S&P 500 Index
Short

S&P 500 insanely overvalued

249
The Buffett Indicator (aka, Buffett Index, or Buffett Ratio) is the ratio of the total United States stock market to GDP.
This ratio fluctuates over time since the value of the stock market can be very volatile, but GDP tends to grow much more predictably. The current ratio of 208% is approximately 66.62% (or about 2.2 standard deviations) above the historical trend line, suggesting that the stock market is Strongly Overvalued relative to GDP.
The Buffett Indicator expresses the value of the US stock market in terms of the size of the US economy. If the stock market value is growing much faster than the actual economy, then it may be in a bubble.

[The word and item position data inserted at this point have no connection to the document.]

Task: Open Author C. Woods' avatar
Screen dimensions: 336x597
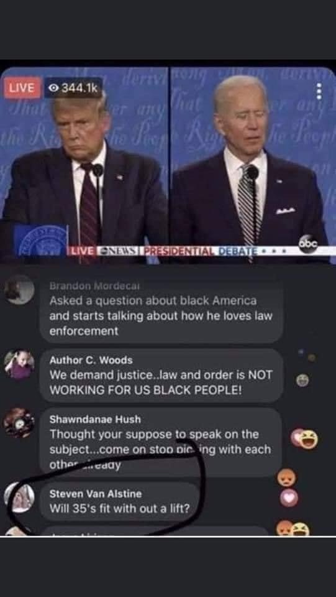Action: tap(19, 364)

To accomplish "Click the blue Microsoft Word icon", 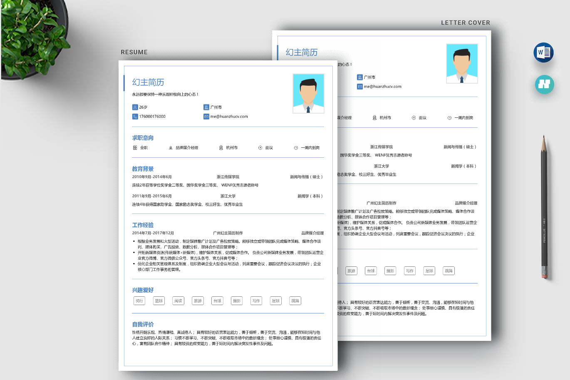I will pos(543,52).
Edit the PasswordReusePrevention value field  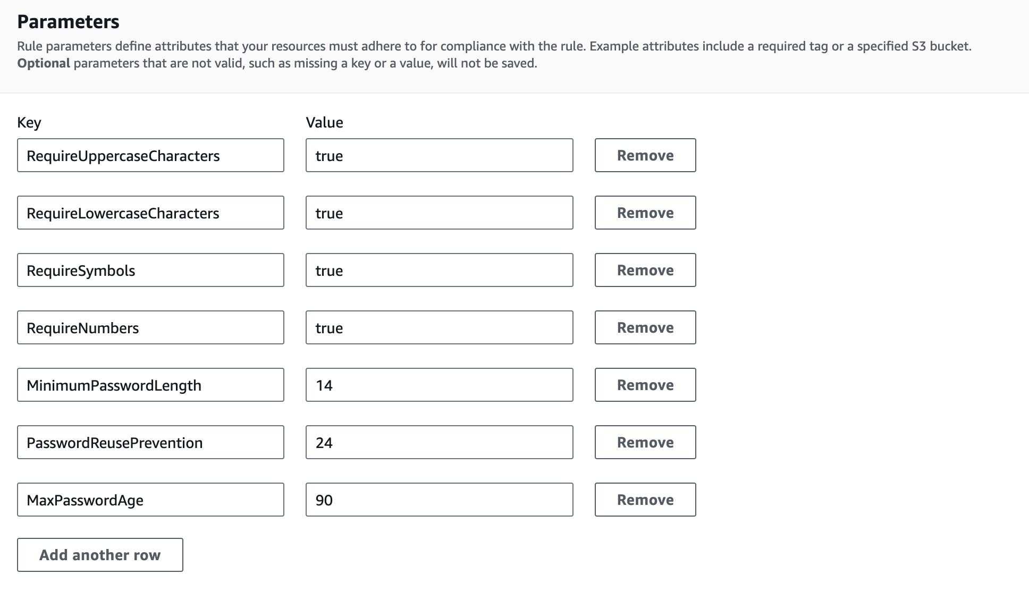point(439,443)
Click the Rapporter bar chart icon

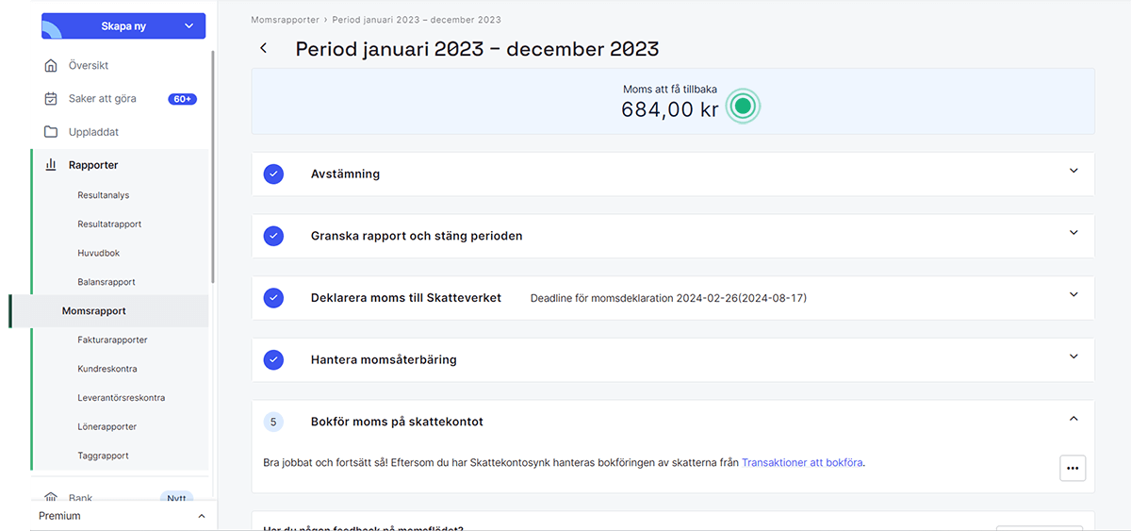(x=51, y=165)
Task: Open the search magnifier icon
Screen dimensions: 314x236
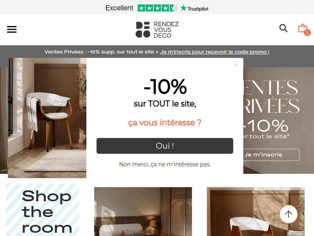Action: point(283,28)
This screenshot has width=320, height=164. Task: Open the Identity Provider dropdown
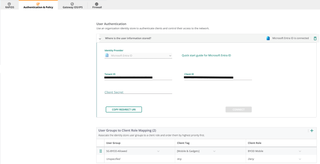(x=138, y=56)
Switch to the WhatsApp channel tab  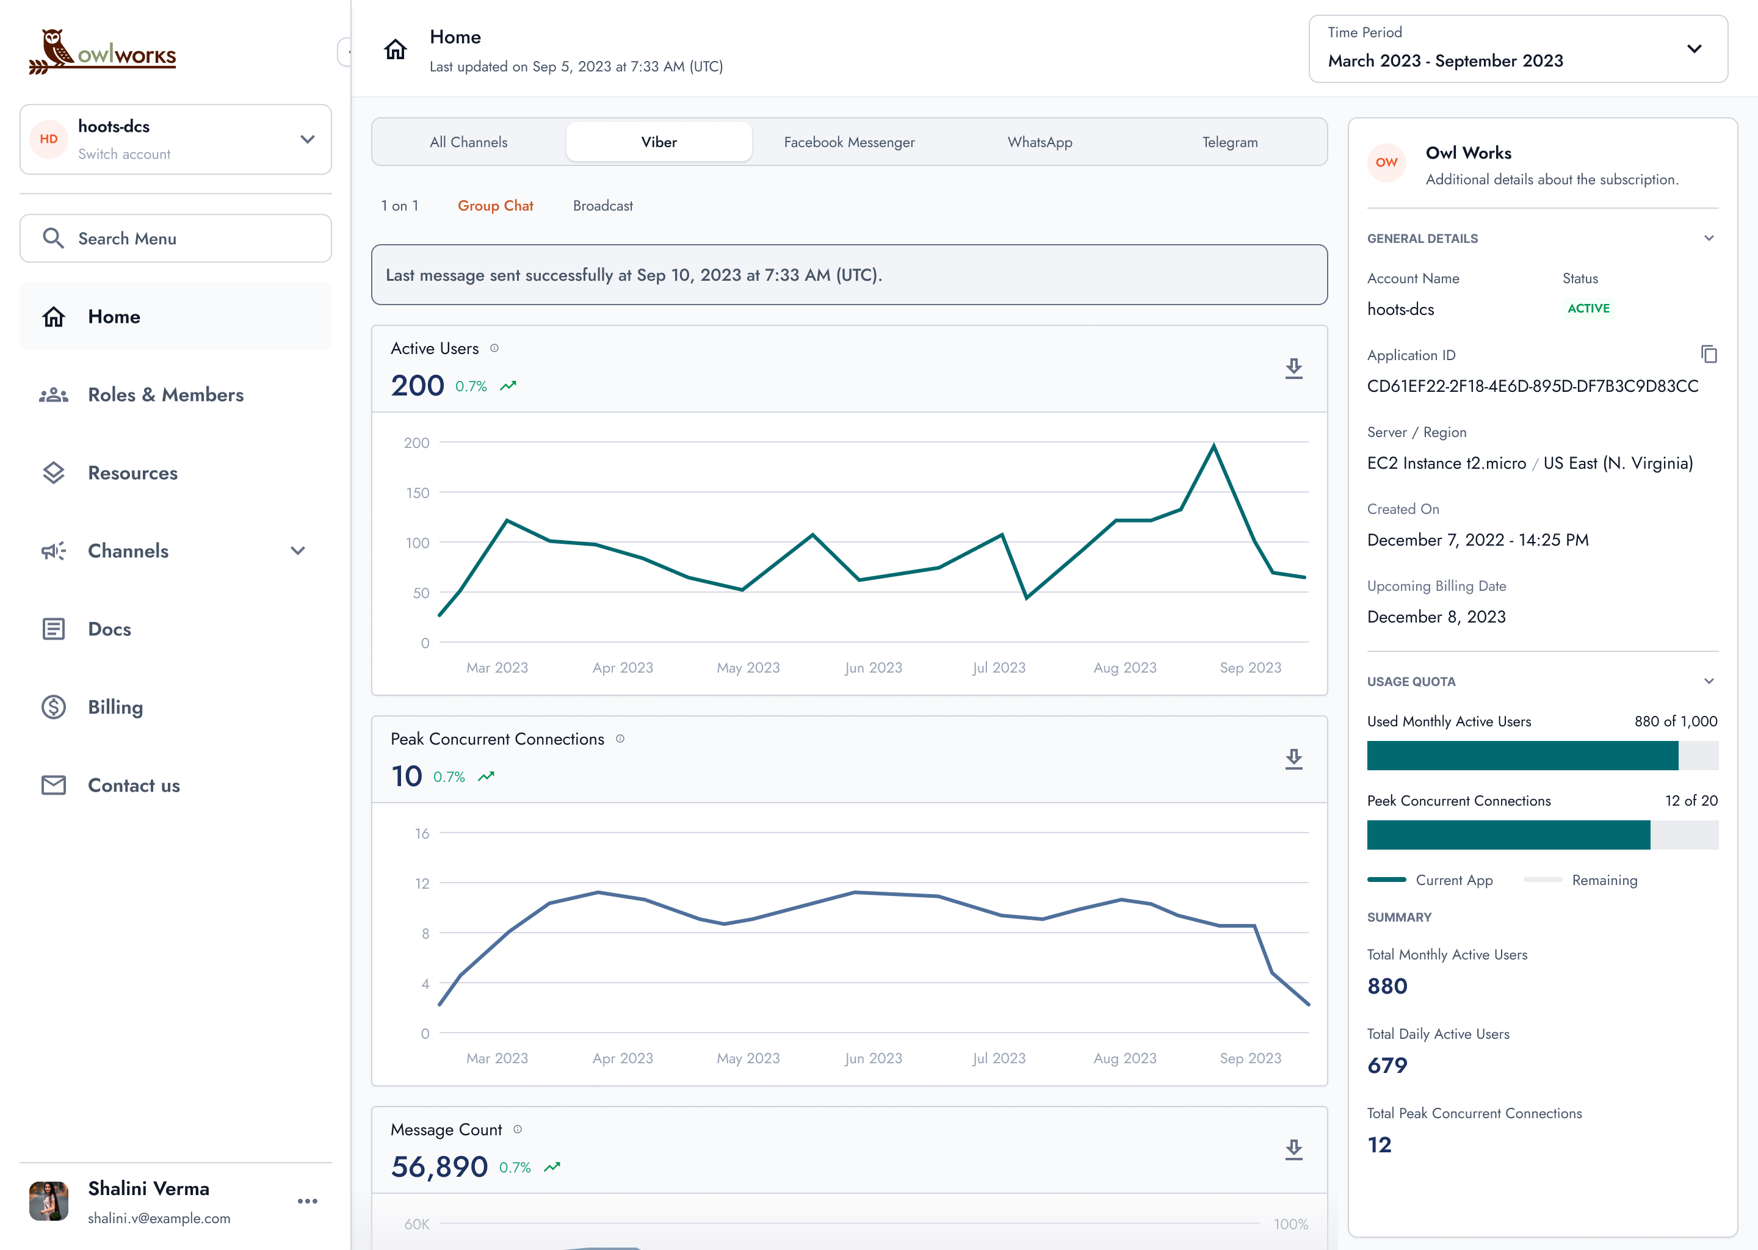pyautogui.click(x=1039, y=142)
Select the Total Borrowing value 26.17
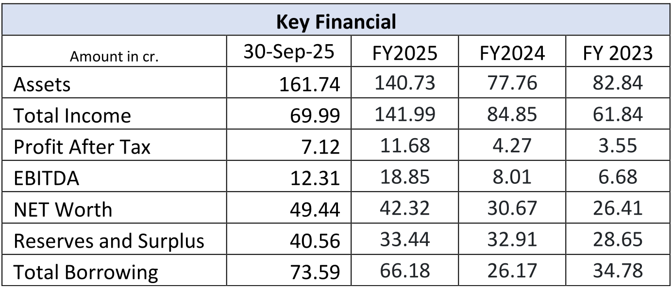Screen dimensions: 672x287 coord(512,271)
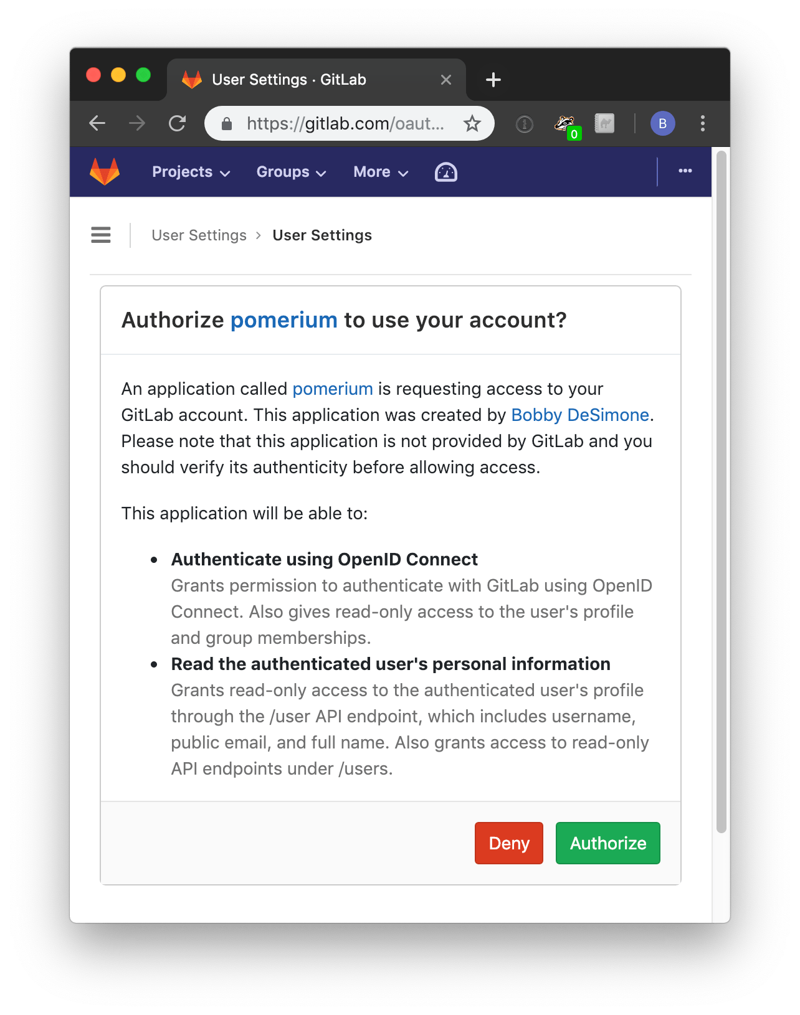This screenshot has width=800, height=1015.
Task: Click the gitlab.com URL address field
Action: [345, 124]
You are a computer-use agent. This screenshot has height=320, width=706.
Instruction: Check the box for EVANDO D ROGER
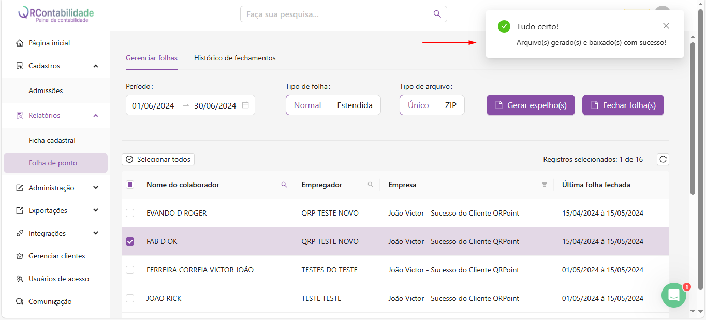coord(130,213)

The P/E ratio is a classic measure of a stock's value indicating how many years of profits (at the current earnings rate) it takes to recoup an investment in the stock. The current S&P500 10-year P/E Ratio is 36.5. This is 79.2% above the modern-era market average of 20.4, putting the current P/E 2.0 standard deviations above the modern-era average. This suggests that the market is Strongly Overvalued.
P/E ratios can only go so high. To justify a P/E ratio that is consistently above its own historic average for long periods of time, the US stock market must not only continue to grow, but would need to continue to grow at a continuously increasing rate.